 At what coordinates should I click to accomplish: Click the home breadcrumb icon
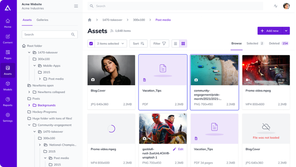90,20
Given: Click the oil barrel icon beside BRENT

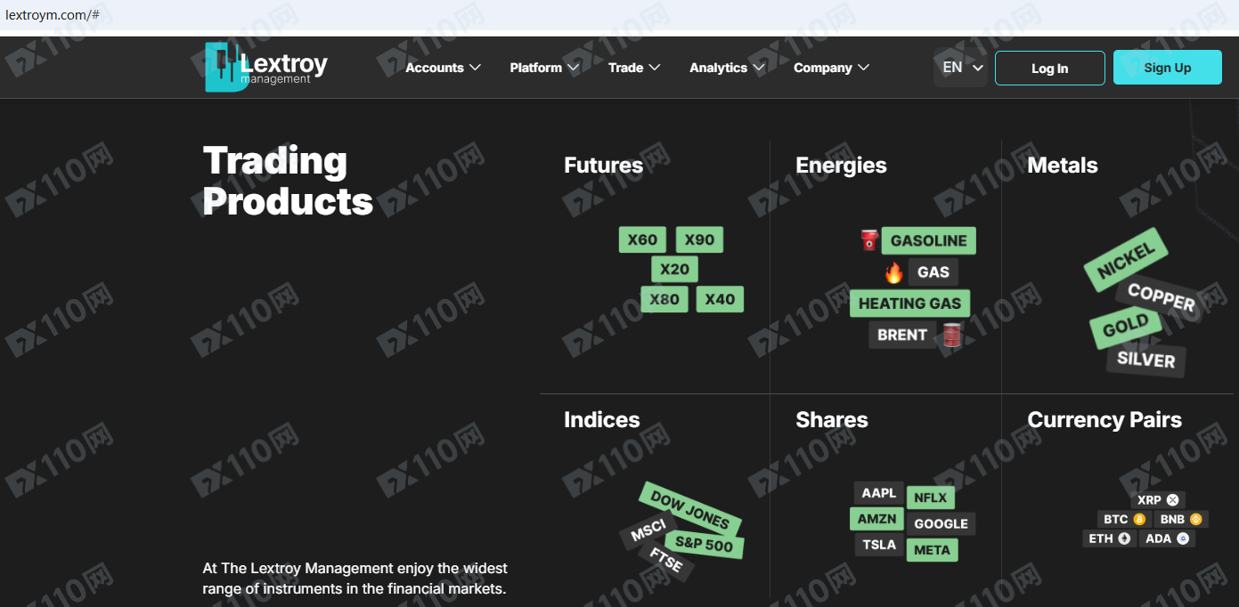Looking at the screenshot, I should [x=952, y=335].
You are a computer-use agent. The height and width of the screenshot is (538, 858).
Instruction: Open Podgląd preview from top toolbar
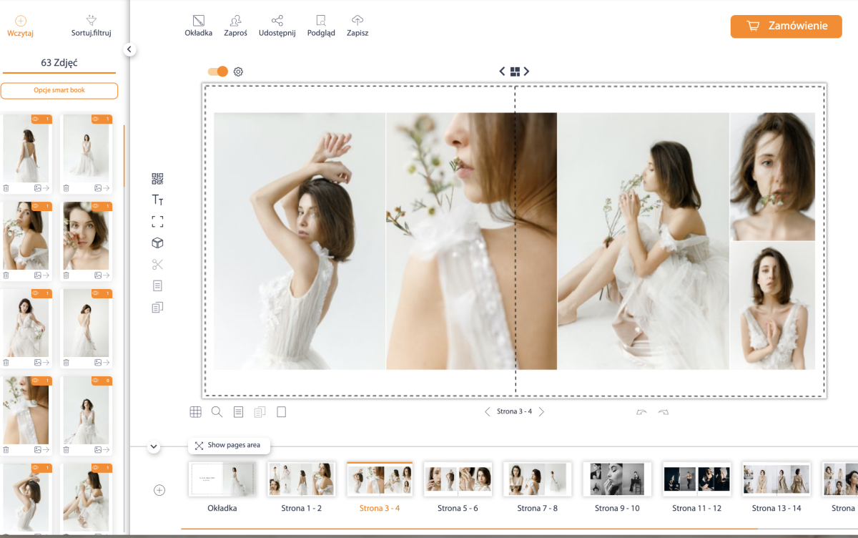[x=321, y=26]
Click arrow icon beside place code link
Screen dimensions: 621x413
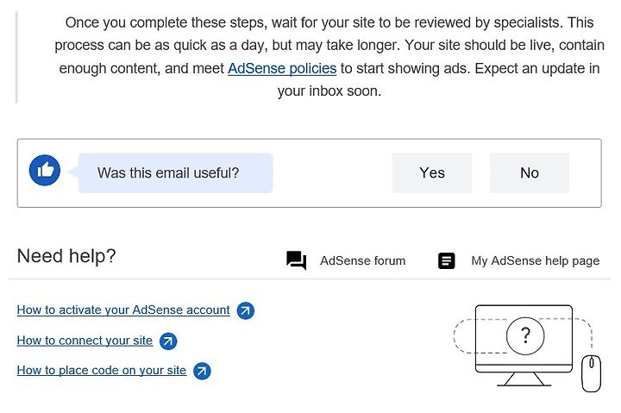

----

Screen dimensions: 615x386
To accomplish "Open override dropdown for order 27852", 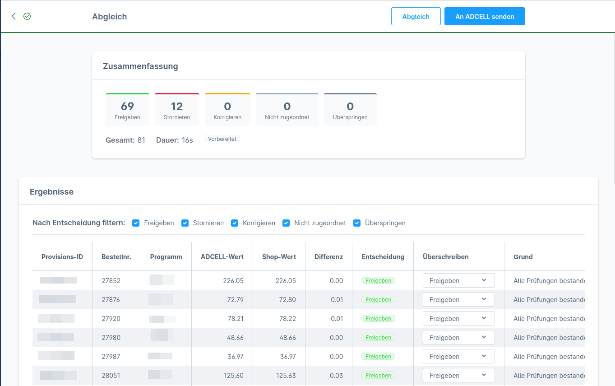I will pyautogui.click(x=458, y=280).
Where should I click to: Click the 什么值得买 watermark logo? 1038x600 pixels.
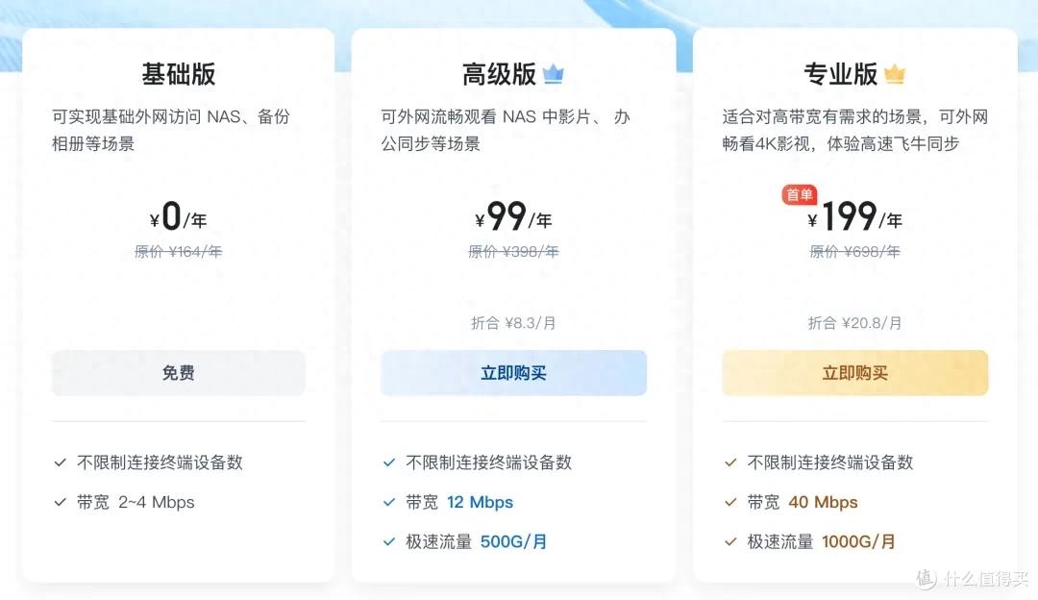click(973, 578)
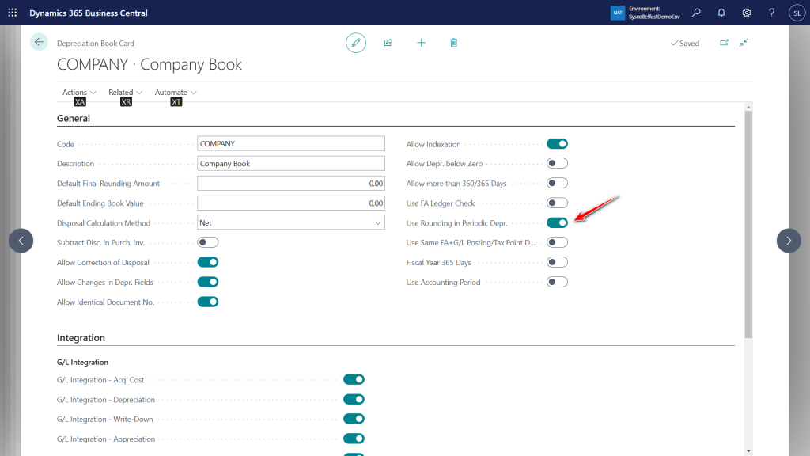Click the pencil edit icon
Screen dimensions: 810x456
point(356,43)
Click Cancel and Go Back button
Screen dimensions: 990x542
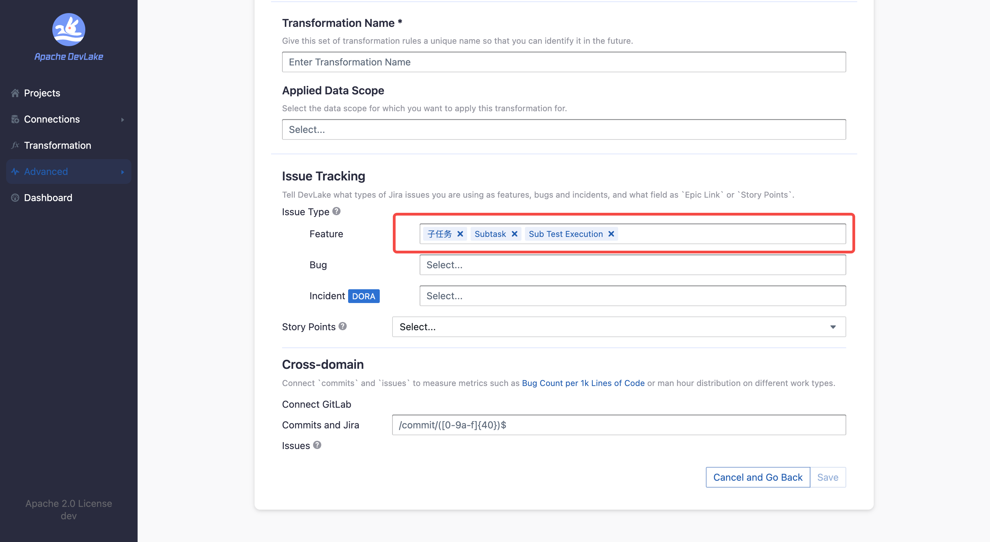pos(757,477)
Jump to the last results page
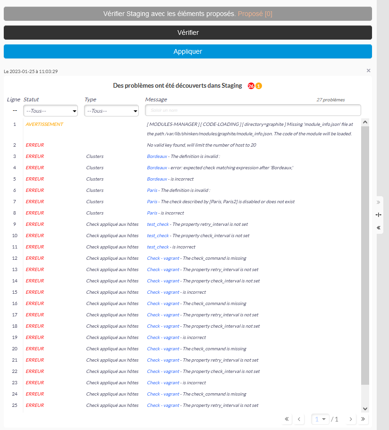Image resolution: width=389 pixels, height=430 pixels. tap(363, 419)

----

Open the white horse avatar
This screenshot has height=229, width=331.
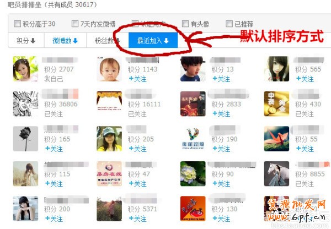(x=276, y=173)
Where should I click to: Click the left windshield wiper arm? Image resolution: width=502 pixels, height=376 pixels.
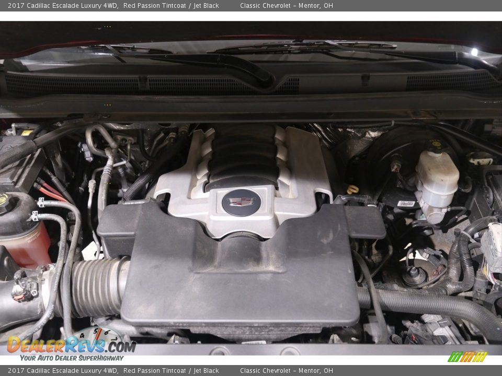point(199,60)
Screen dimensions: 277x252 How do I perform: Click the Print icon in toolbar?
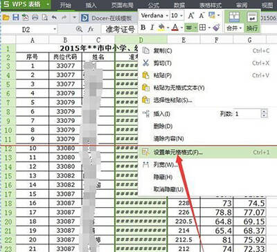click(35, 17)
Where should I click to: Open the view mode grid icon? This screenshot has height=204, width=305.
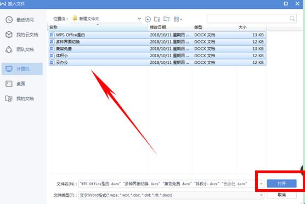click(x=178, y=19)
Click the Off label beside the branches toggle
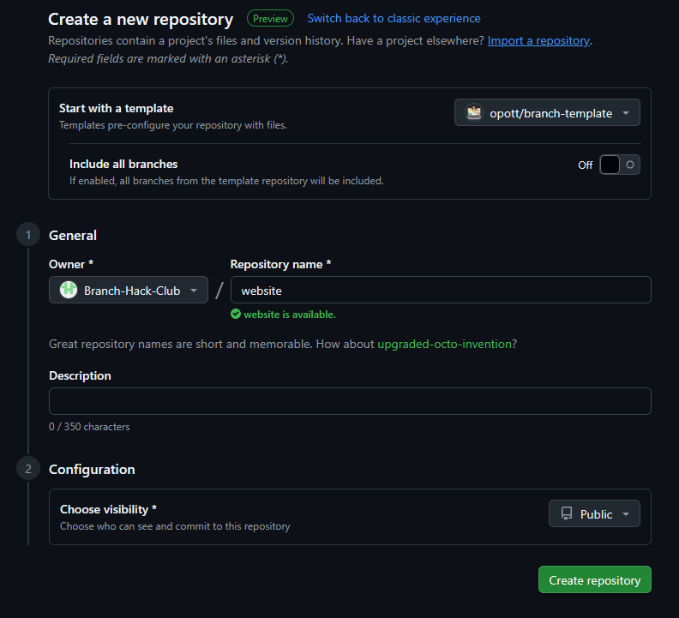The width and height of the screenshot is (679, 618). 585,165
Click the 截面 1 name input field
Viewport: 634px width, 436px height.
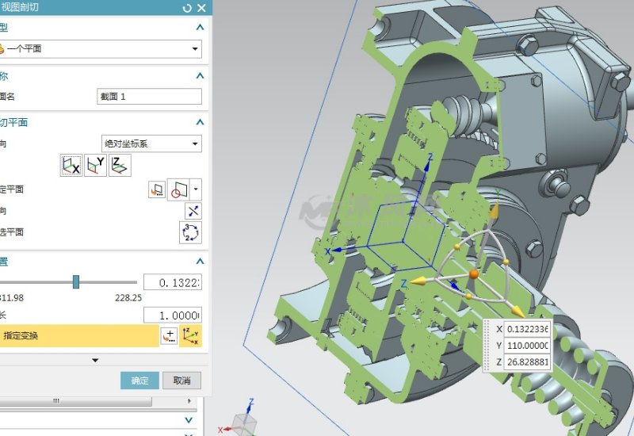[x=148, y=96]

----

→ **What is needed**
Copy the records above word for word, from the line containing "At what coordinates" through the line containing "Screen dimensions: 621x413", including both of those lines, and leave the pictures out.

→ **Written answer**
 At what coordinates should I click to accomplish: Click the home breadcrumb icon
90,20
Given: Click the oil barrel icon beside BRENT

Looking at the screenshot, I should [x=952, y=335].
You are a computer-use agent. The height and width of the screenshot is (538, 858).
Instruction: Open Podgląd preview from top toolbar
[x=321, y=26]
Click arrow icon beside place code link
Screen dimensions: 621x413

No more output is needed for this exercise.